**Задание A**
Кому, помимо Екатерины, понравилась панорама, согласно фрагменту текста?
**Задание B**
Опираясь на фрагмент текста, поясните, почему замысел Баженова был признан ловко и разумно спланированным.
**Задание C**
Воспроизведите из фрагмента текста отрывок от «ПОЭЗИЯ ГЕОМЕТРИИ И» до «декорирован.».

**Фрагмент текста**
Екатерине понравилась панорама. Понравилась она и Потемкину и
Завадовскому. Красиво, поэтично не отнимешь у Баженова таланта. А как
все ловко, разумно спланировано: павильоны изящные, небольшие, друг
другу не мешают перспектив не перекрывают и в то же время не отдалены
друг от друга, связаны удобными аллеями и дорожками. Скорее строить!



ПОЭЗИЯ ГЕОМЕТРИИ И НЕЖНАЯ ГОТИКА



В царицынской панораме Василий Баженов создавал общую картину будущего
ансамбля, но уже тогда в деталях представлял, каким будет каждый
отдельный павильон, корпус, дворец каких размеров и планировки, как
декорирован.

Изобретательность Баженова в планировке отдельных зданий поразительна.
Его фантазия прихотлива, как никогда прежде разве что в ходынском
строении он сочинял так же вольно.

**Исходные данные**
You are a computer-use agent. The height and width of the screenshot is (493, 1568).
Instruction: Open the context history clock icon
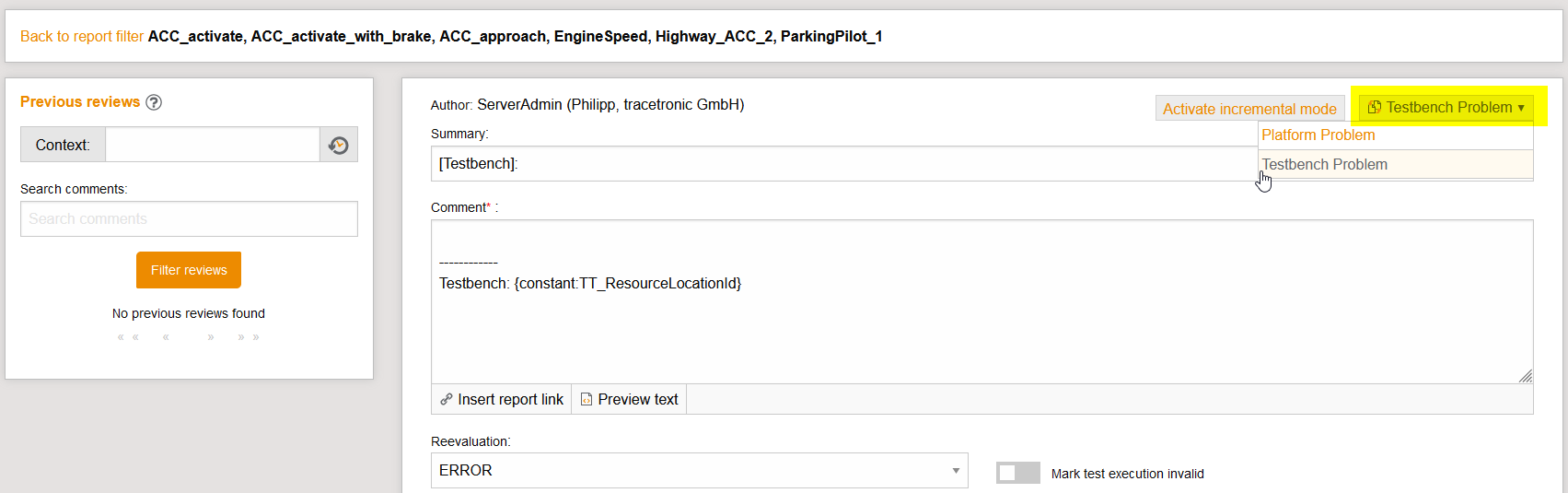[339, 145]
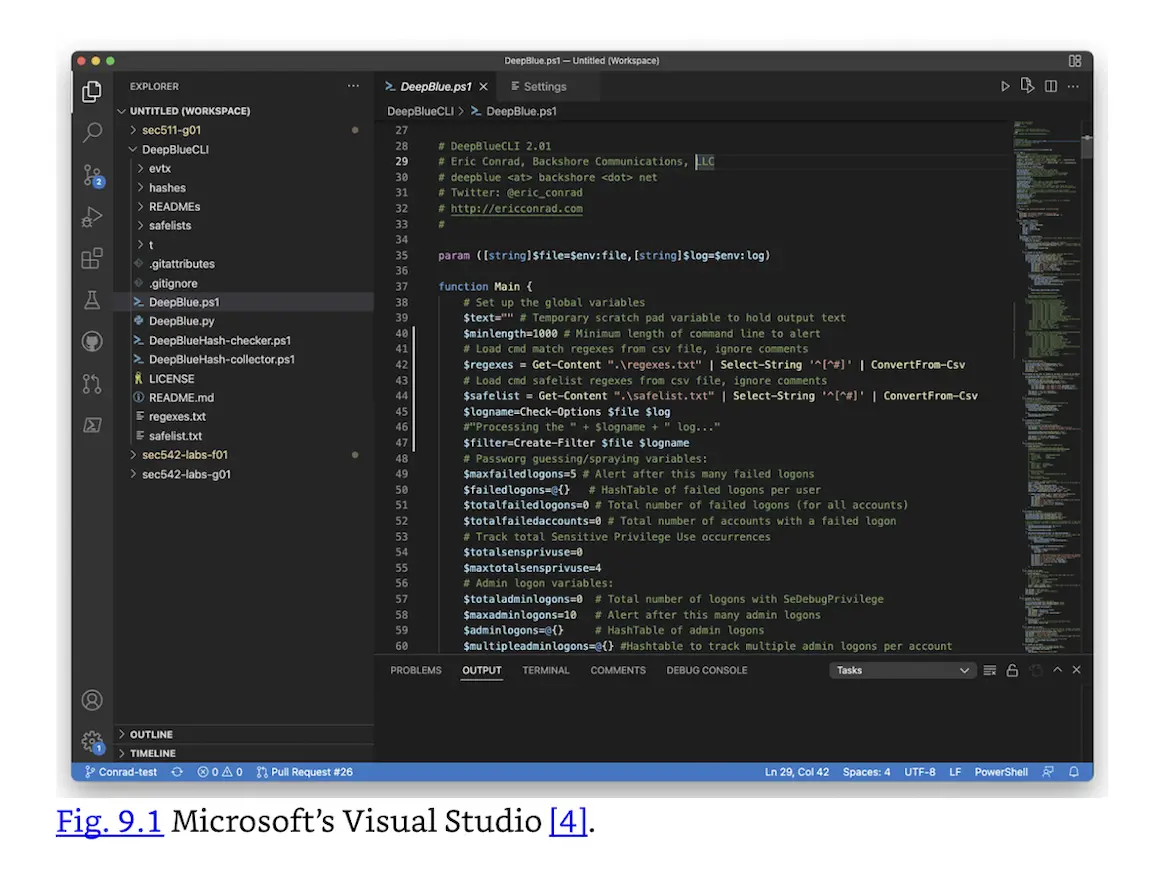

**Ответ A**
Потемкину и Завадовскому.

**Ответ B**
Павильоны изящные и небольшие, они не мешают друг другу и не перекрывают перспектив. При этом они не отдалены друг от друга и связаны удобными аллеями и дорожками.

**Ответ C**
ПОЭЗИЯ ГЕОМЕТРИИ И НЕЖНАЯ ГОТИКА



В царицынской панораме Василий Баженов создавал общую картину будущего
ансамбля, но уже тогда в деталях представлял, каким будет каждый
отдельный павильон, корпус, дворец каких размеров и планировки, как
декорирован.